Aqui está outra possibilidade intrigante para evitar problemas de liquidez. O banco poderia servir simplesmente como intermediário, gerando empréstimos que seriam então vendidos aos investidores. É o que os bancos fazem hoje quando securitizam as hipotecas e as vendem. Risco de perda é imposto aos investidores, que também recebem o fluxo de pagamento; mas o banco lucra também, recebendo honorários por suas funções intermediárias.

A Corporação Financeira de Reconstrução (RFC), de propriedade federal, fez algo semelhante quando financiou grande parte do New Deal e da Segunda Guerra Mundial com a venda de títulos. Esse dinheiro foi então usado para empréstimos para construir infra-estrutura de todo tipo e financiar a guerra. De acordo com um relatório do Tesouro dos EUA intitulado Relatório final da Corporação Financeira de Reconstrução (Government Printing Office, 1959), o RFC emprestou ou investiu mais de US $ 40 bilhões da 1932 à 1957 (os anos de sua operação). Por algumas estimativas, a soma foi de cerca de US $ 50 bilhões. Uma pequena parte disso veio de sua capitalização inicial. O restante foi emprestado - US $ 51.3 bilhões do Tesouro dos EUA e US $ 3.1 bilhões do público. O RFC financiou estradas, pontes, represas, agências dos correios, universidades, energia elétrica, hipotecas, fazendas e muito mais, ao mesmo tempo que gerava dinheiro para o governo. Em suas funções normais de empréstimo (omitindo coisas como doações extraordinárias para tempo de guerra), acabou ganhando um lucro líquido total de $ 690 milhões.

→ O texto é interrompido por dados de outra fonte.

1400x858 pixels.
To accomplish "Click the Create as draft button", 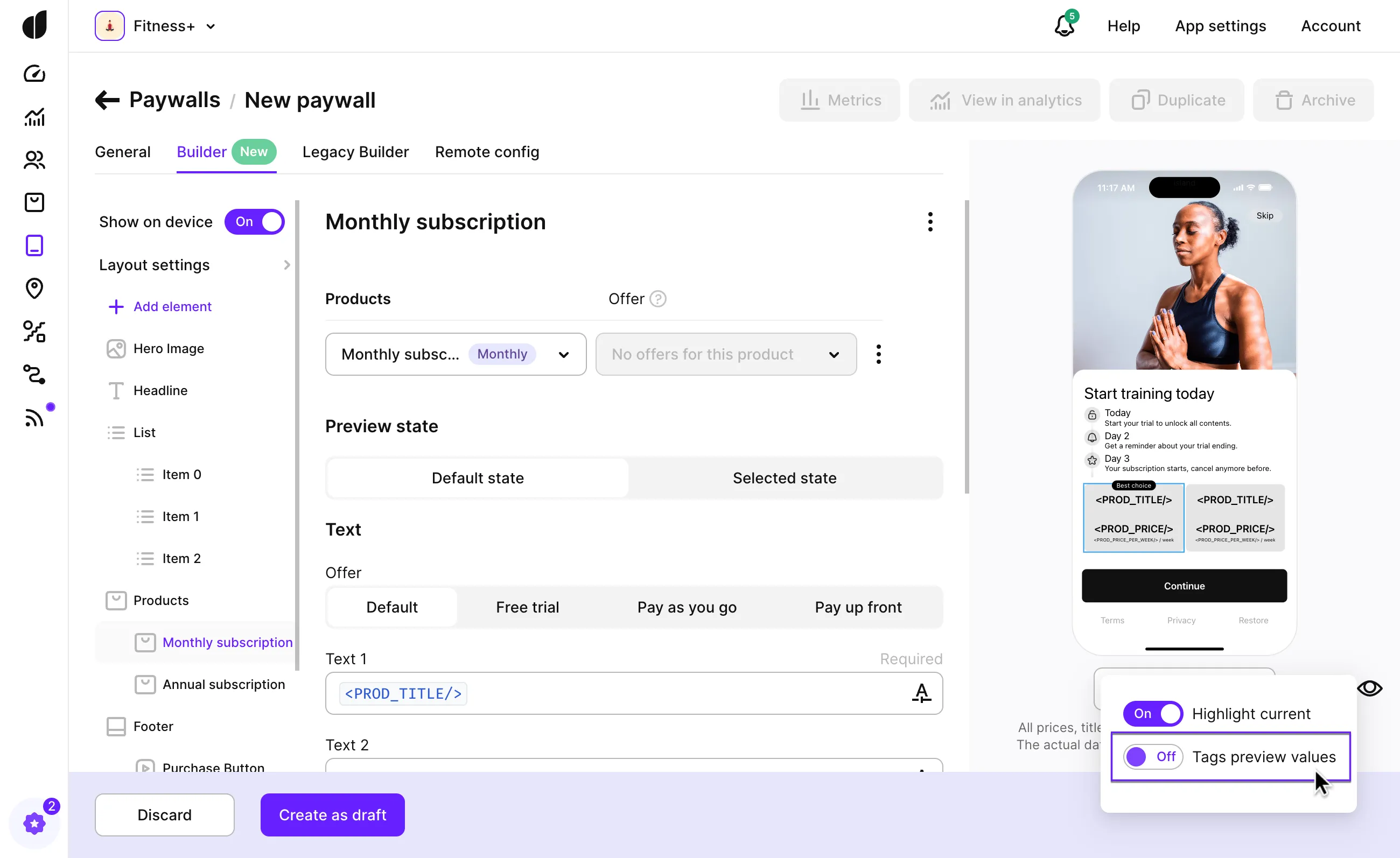I will pyautogui.click(x=332, y=814).
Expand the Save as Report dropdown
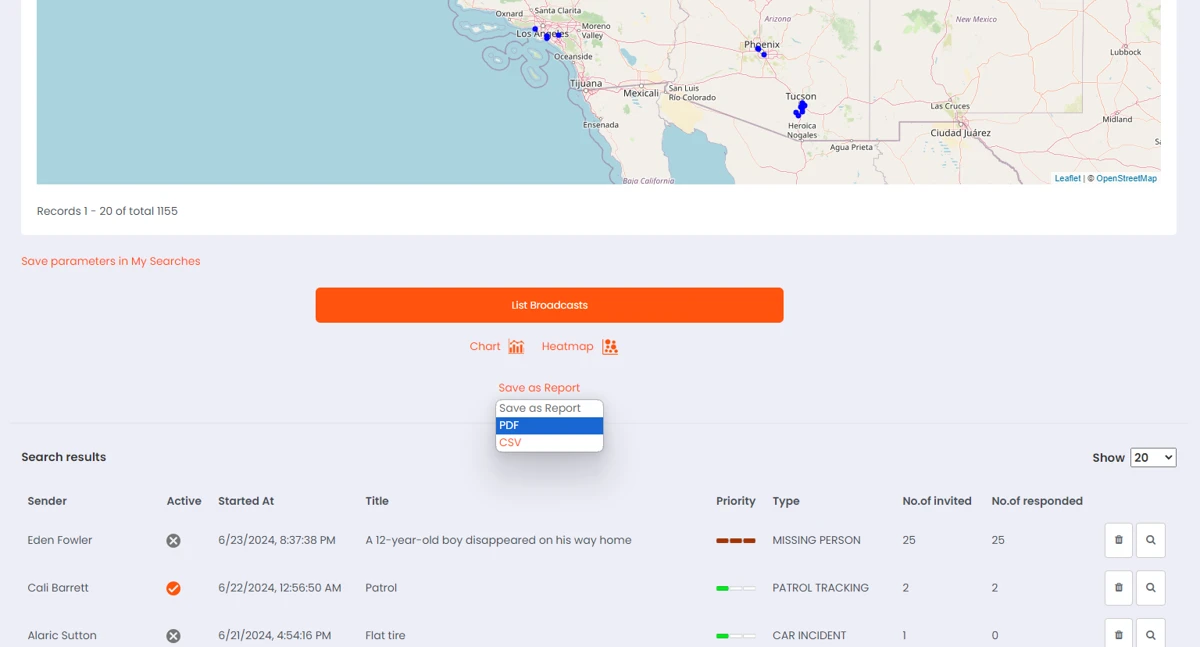Viewport: 1200px width, 647px height. click(539, 388)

Dakota do Norte liderou o caminho ao demonstrar como um estado pode impulsionar uma economia em declínio mantendo suas receitas em seu próprio banco estatal, usando-as para gerar crédito para o Estado e seus cidadãos, contornando o torniquete no fluxo livre de crédito imposto por bancos privados de fora do estado. Califórnia e outros estados poderiam fazer o mesmo. Eles poderiam criar empregos, restaurar a propriedade imobiliária, reconstruir a infraestrutura e geralmente estimular suas economias, enquanto geram dividendos substanciais para o estado, sem aumentar os níveis de endividamento ou arriscar fundos públicos - e sem custar aos contribuintes um centavo.

Sobre o autor

marrom ellenEllen Brown é uma advogada, fundadora da Instituto Bancário Público, e autor de doze livros, incluindo o best-seller Web da Dívida. em A solução Public Bank, Seu mais recente livro, ela explora modelos bancários pública bem-sucedidos historicamente e globalmente. Sua 200 + artigos do blog estão em EllenBrown.com.